DIRECTIONS: Give back every line in the material that contains the word "beside". Case counts.

▼▼▼

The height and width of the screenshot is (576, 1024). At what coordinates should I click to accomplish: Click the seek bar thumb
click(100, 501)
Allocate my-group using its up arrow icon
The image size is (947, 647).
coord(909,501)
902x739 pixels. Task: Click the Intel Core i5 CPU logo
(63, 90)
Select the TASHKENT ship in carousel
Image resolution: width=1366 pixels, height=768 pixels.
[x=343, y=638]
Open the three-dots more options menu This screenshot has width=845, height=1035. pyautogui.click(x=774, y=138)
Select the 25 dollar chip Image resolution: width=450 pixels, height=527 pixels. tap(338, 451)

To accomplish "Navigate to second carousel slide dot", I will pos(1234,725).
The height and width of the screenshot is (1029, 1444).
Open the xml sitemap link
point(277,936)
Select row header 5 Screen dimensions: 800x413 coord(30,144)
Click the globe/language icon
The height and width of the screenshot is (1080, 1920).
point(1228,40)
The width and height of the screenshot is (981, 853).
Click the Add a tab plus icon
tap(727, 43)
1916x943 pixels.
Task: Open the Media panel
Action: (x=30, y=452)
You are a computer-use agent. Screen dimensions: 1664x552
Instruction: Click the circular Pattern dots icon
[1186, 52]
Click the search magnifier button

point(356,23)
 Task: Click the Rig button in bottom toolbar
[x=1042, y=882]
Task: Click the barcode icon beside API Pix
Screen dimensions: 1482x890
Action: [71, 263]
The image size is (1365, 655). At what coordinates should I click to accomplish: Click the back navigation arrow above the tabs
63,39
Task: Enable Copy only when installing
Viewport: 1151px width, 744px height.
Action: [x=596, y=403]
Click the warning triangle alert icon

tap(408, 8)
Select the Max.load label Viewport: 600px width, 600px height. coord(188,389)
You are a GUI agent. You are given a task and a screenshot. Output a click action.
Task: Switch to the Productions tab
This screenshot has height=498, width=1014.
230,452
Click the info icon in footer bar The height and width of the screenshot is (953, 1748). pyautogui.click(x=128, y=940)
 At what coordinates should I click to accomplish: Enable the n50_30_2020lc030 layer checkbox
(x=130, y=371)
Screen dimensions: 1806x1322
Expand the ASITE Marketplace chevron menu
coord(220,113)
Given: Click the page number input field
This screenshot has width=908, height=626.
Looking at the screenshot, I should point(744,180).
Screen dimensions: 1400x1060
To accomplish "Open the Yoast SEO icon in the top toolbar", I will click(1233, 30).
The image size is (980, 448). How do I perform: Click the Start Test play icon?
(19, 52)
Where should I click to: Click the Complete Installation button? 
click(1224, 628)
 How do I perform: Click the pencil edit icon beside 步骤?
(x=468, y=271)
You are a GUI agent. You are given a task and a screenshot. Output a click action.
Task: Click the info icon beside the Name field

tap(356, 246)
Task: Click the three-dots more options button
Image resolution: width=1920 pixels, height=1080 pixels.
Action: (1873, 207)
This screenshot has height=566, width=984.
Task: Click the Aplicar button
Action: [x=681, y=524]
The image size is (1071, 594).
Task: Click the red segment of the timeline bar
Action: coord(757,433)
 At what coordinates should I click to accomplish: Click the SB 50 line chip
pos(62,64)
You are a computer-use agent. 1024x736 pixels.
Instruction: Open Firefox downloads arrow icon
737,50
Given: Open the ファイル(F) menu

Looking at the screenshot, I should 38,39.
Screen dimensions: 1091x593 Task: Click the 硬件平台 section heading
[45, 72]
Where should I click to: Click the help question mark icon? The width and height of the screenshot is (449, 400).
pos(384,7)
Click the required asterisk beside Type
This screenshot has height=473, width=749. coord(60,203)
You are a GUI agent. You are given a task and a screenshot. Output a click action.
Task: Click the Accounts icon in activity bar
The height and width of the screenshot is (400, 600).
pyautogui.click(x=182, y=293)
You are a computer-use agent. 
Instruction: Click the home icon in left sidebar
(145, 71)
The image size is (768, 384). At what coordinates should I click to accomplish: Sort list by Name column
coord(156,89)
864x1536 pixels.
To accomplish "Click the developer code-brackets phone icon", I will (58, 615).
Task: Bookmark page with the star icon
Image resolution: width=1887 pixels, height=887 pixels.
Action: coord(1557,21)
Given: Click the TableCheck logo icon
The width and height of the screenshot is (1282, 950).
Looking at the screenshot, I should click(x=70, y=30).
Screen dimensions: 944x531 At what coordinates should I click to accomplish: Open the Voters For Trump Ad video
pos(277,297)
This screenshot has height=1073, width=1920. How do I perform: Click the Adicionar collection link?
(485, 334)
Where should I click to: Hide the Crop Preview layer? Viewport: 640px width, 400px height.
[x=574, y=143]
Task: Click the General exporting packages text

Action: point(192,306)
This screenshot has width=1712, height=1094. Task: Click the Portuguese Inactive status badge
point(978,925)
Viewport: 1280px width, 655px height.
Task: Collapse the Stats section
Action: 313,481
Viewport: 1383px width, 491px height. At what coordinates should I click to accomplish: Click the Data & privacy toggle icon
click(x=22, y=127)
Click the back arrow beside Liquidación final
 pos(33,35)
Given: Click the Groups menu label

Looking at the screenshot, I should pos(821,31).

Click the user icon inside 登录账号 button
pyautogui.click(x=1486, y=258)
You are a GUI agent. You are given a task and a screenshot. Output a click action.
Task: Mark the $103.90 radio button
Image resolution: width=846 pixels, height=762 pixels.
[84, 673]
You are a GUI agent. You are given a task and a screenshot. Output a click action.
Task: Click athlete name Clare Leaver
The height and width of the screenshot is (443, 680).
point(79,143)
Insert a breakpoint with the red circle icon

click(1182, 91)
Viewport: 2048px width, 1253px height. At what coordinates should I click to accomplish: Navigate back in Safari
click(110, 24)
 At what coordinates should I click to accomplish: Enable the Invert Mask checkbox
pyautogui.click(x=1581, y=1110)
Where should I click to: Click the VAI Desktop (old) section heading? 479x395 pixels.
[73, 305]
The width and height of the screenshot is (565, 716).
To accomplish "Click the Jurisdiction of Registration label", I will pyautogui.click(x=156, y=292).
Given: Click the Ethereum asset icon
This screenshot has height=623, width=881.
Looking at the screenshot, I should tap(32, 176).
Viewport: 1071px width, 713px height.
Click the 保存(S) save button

▲▲▲

RESPONSE:
Task: Click the barcode icon beside API Pix
 How do I perform: Click the pencil edit icon beside 步骤?
Task: Click the info icon beside the Name field
Click the required asterisk beside Type
Click the back arrow beside Liquidación final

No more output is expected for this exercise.